Mas essa única coisa que ele fez foi revolucionária. Sozinho, João Gilberto criou um gênero musical que revitalizou a música brasileira de maneira impensável e irreversível. Sem ele, Tom Jobim e Vinícius de Moraes fariam uma música diferente — bela, certamente; melódica e liricamente sofisticada, com certeza; mas não nova. Basta ouvir o disco “Canção do Amor Demais”, de Elizeth Cardoso, para entender isso. Sem João, a bossa nova seria pouco mais que uma cópia descarada do jazz temperada com pouquinho de samba aguado, eventualmente cedendo aos arroubos semi-sinfônicos de Tom Jobim. Seria Carlinhos Lyra cantando “Influência do Jazz”, ou Billy Blanco jogando uns panos mais arrumados nas costas da música da favela e usando a coitada para cantar as agruras da classe média carioca.

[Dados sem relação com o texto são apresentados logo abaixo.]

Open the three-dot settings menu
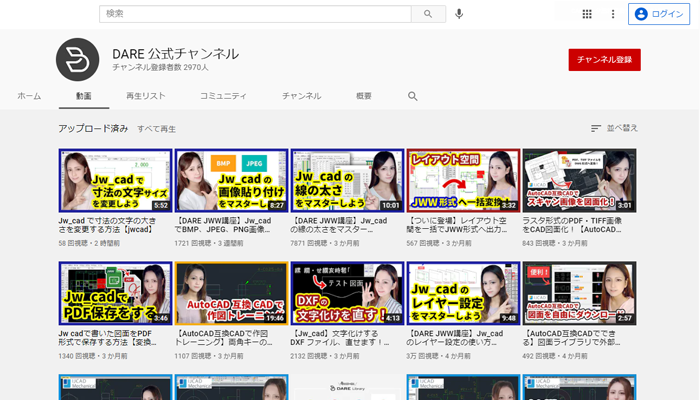 (613, 14)
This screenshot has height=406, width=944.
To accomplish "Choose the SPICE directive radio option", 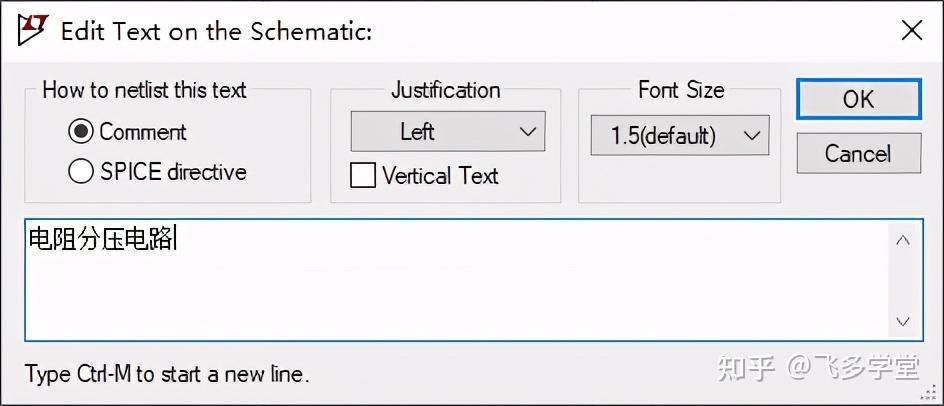I will pos(82,172).
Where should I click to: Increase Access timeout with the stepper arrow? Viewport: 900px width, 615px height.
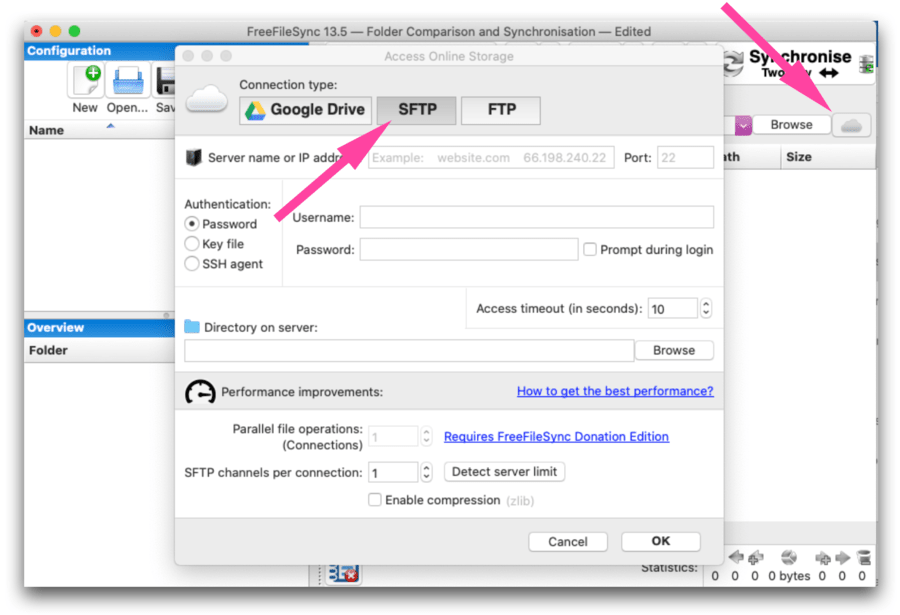pyautogui.click(x=707, y=303)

A bossa nova é talvez o gênero musical mais superestimado da história da música brasileira. Se esgotou rápido demais, e no fim das contas não conseguiu superar suas origens de elite carioca. Mas a sua influência é imensurável, e ela certamente não seria a mesma sem João Gilberto. Se conquistou os jazzistas americanos — e sua influência, pelo menos durante um breve instante, foi enorme; o que me vem à cabeça imediatamente é Sonny Rollins tocando If I Ever Leave You, mas exemplo é o que não falta — não foi porque os deslumbrou com algo diferente ou no mínimo exótico com Carmen Miranda 20 anos antes; foi porque eles reconheceram sua própria música ali, mas com a impressão digital de João Gilberto.
E isso basta.
Pois é Rafael:
O problema é que a música do João Gilberto morreu ontem com ele. Como ele cansou de explicar, ele não cantava Bossa Nova, mas sim Samba, um samba Gilbertiano.
A bossa nova vai sobreviver nos seus “barquinhos”, mas sem a síncope e a suavidade impressionantes do canto e do violão do João. Pra quem gosta de propalar que ninguém é insubstituível, aí está, não é verdade.